European banks see light at end of low-rates tunnel
European banks see light at end of low-rates tunnel
Low rates, money printing and a penalty charge for hoarding cash have been at the heart of attempts to reinvigorate the 19-country euro zone economy in the wake of the 2008-09 debt crisis.
But the policy has been politically divisive, prompting fierce criticism from famously thrifty Germans as the returns on savings in Europe’s biggest economy dwindled to nothing.
It also imposed a heavy cost on still fragile banks, turning deposits into a hot potato that many would rather avoid so as not to pay charges to their central bank for storing them.
Last year marked a new low, according to a survey by Reuters of 20 large European banks conducted in mid-February.
While seven in that group saw net interest income fall during 2015, that number increased to 12 in 2016, with the average dip more than 7 percent. That was steeper than the roughly 5 percent slip on average in 2015.

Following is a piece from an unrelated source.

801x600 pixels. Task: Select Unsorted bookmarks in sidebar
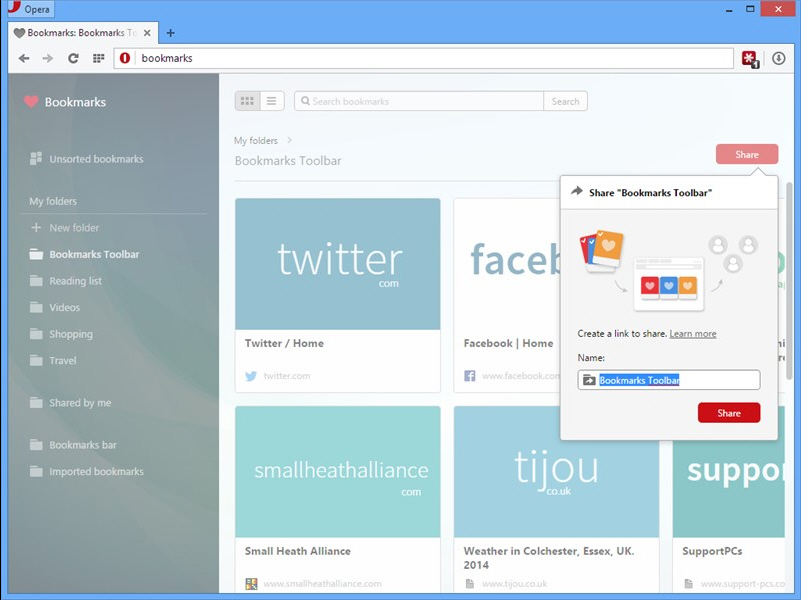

Such income is the difference between interest charged on, say, a loan and the cost of holding a deposit. It is a bellwether of earning power, closely watched by investors, and its decline bodes ill for the sector.

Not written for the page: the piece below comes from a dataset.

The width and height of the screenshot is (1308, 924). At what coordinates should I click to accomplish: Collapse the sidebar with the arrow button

Many executives are now pinning their hopes on a change in direction for central banks given that rate hikes appear to be on the cards in the US this year — and ultimately a paring back of easy-money policies in Europe.
“It is usually the US that leads the pack,” said Charles Goodhart of the London School of Economics (LSE), a former member of the Bank of England’s (BoE) Monetary Policy Committee.
“If (US President Donald) Trump does manage to get an expansionary fiscal policy, there will be increases in interest rates,” he said, adding that the effect would also be felt in Europe.
Trump has pledged to stimulate growth in the world’s largest and most influential economy through a combination of heavy infrastructure investment and deep corporate tax cuts.
In December, the US Federal Reserve raised interest rates and signaled a faster pace of increases in 2017.
For European banks, the shift in rates cannot happen soon enough.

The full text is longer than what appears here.